Promises of massive economic gains, lower taxes, and better services are often spouted by politicians. But rarely, if ever, are these promises even remotely realistic. When the gains fail to materialize, those that touted the idea blame the opposition party and hope everyone quickly forgets. Taxpayers just accept the higher taxes caused by this new debt and move on. Rarely are the politicians held accountable nor do we get an apology for their buffoonery.
If you ask anyone in Mooresville for an example of the government wasting their money, nine out of ten will quickly tell you “M-I Connection”, the local government owned cable and internet service provider. Most refer to it under their breath as if to not dignify the entity by saying its name.
In 2007 the leaders of Mooresville and other neighboring communities thought it was worth it to take a risk on failing cable and internet service provider Adelphia (acquiring it for nearly three times its fair market value), promising it would reduce taxes because it would make so much money.

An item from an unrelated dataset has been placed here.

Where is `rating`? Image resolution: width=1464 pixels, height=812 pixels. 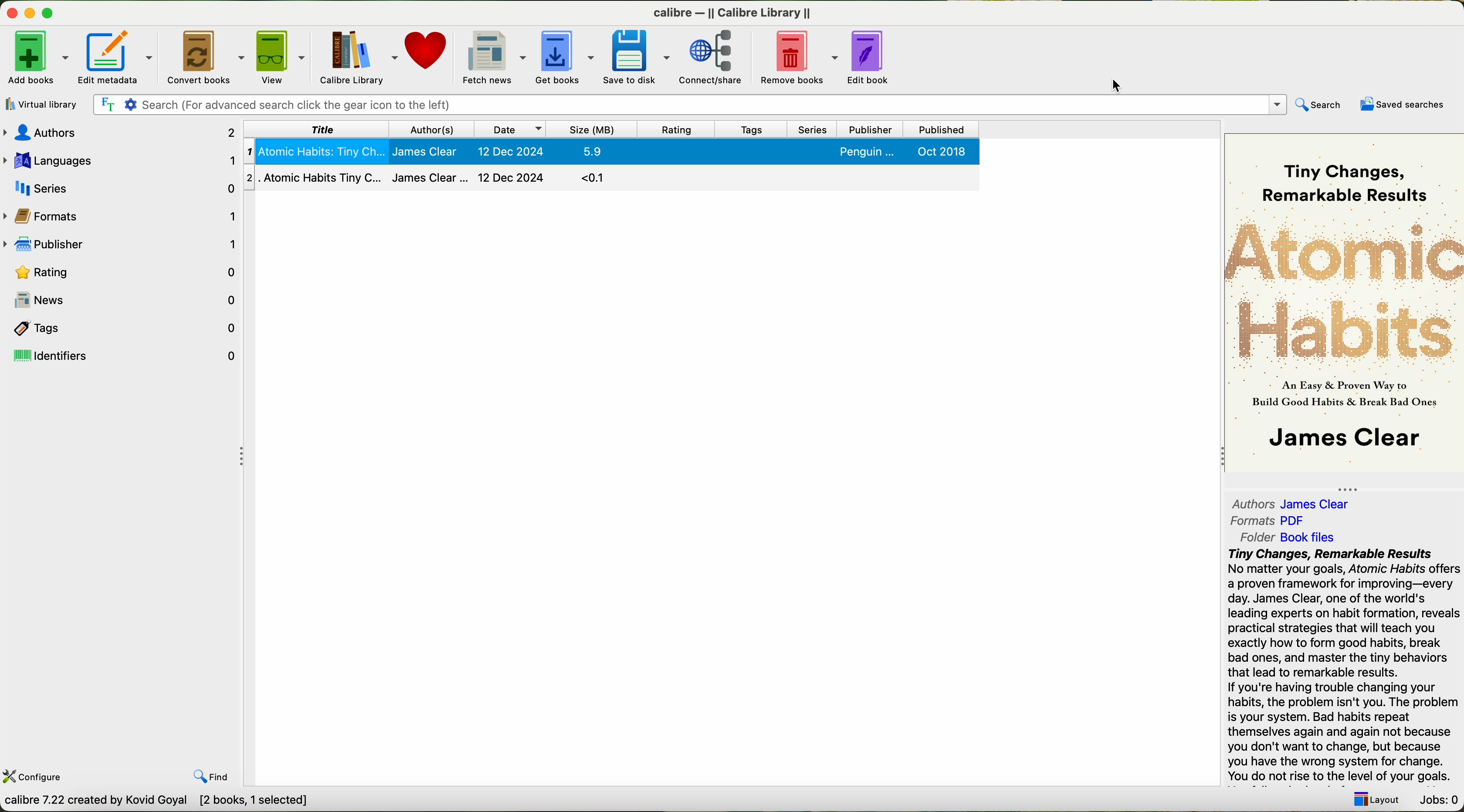 rating is located at coordinates (665, 129).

Nearly a decade later, M-I Connection is nowhere near turning a profit. The towns of Mooresville and Davidson are on the hook for millions of dollars each year simply to cover operating expenses. And with Time Warner Cable muscling into the local market offering arguably better service for a lower price, M-I Connection’s days of making any money at all look numbered.

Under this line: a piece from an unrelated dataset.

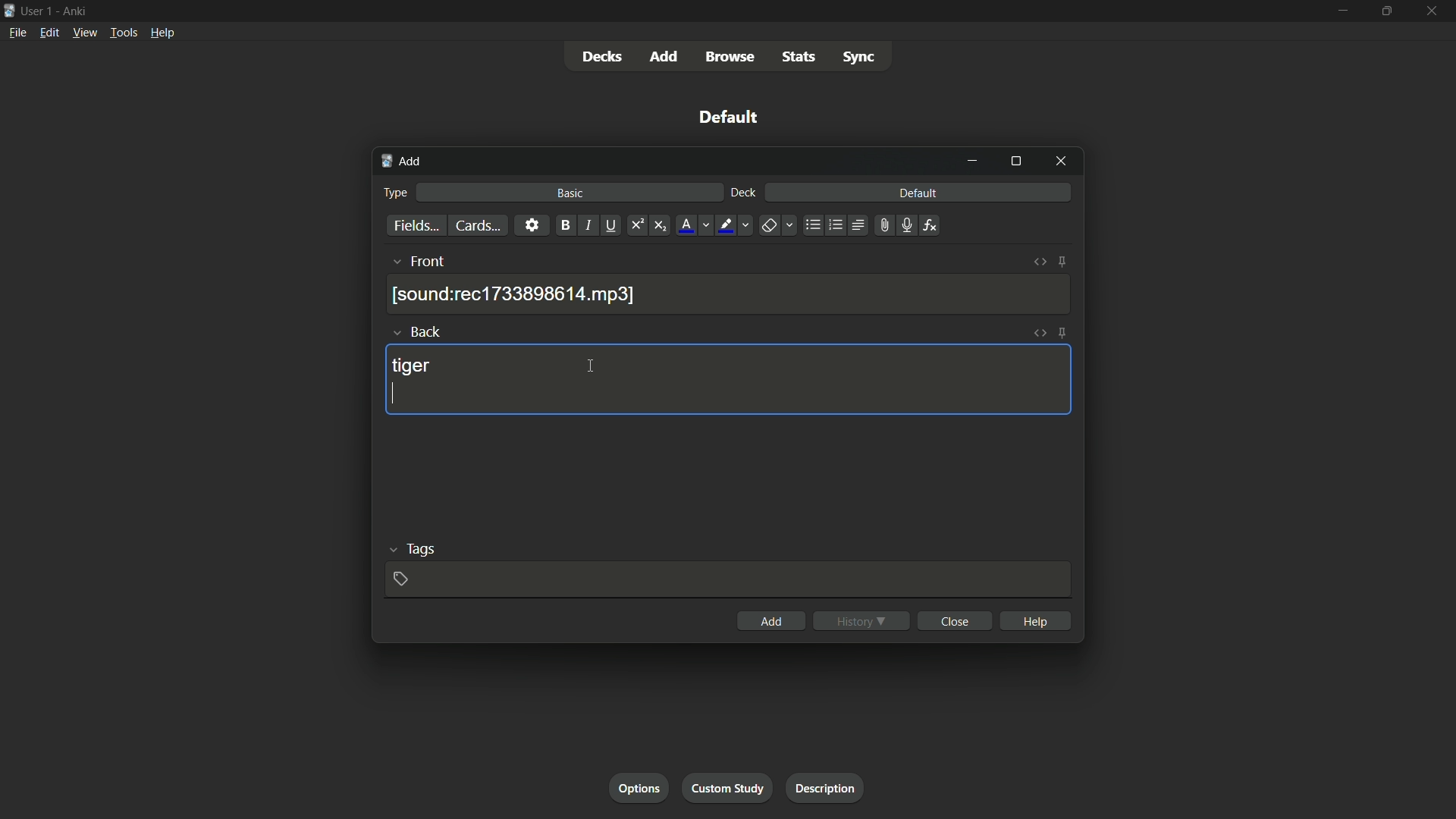  What do you see at coordinates (614, 225) in the screenshot?
I see `underline` at bounding box center [614, 225].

Even if we try to look at the decision to buy M-I Connection in good faith, the best outcomes that could be conceived were slightly lower taxes and some politician’s names in the headlines. The risks associated with this venture however, were tremendous, such as the $90+ million loan taken out in the taxpayer’s name, an already outdated internet infrastructure that would immediately need to be updated, and competition from cable giant Time Warner Cable right next door.

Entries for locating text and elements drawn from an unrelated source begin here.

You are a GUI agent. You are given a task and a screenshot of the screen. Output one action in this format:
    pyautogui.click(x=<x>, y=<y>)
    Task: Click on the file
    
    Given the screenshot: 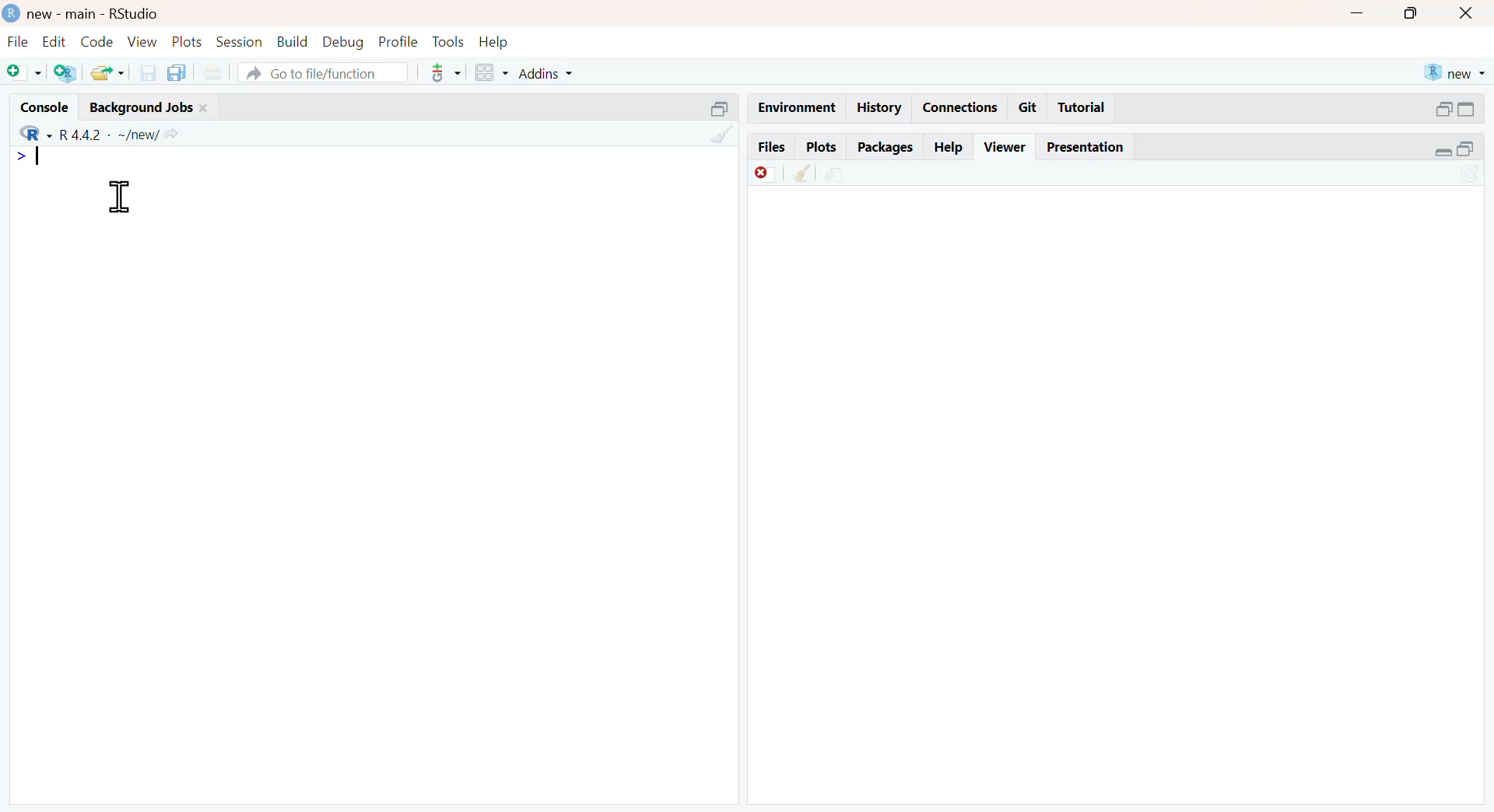 What is the action you would take?
    pyautogui.click(x=20, y=41)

The politicians who made these decisions created a scenario in which they would take all the benefits of success and deflect all the consequences of failure. They would take all the credit for lowering taxes, while the taxpayers would be stuck with the debt if it failed. They gambled with other people’s money.
What is happening in Mooresville, is happening all over the nation - bad investments made with the best of intentions. Politicians making bets with the money that is not theirs and failing to even remotely investigate the economic realism of the promises they’re making.
There are countless horror stories out there of places that have it even worse. Google: “Harrisburg PA Incinerator” or “Studio 38” or “St. Louis Rams Stadium” or “Dunkin Donuts Park” or “New Mexico Spaceport”. Governments simply cannot be trusted to make good business decisions.
There is hope. We can limit our exposure to wannabe-entrepreneur politician’s grand ideas by crafting laws that hold those politicians criminally liable for taking risks on the taxpayer’s dime. If these ideas really are ‘can’t-miss’, then the politicians should have no problem putting their freedom on the line, right?
This may not get the taxpayer’s money back when projects fail, but it will make sure politicians think long and hard about the risks inherent when gambling with the taxpayers financial future.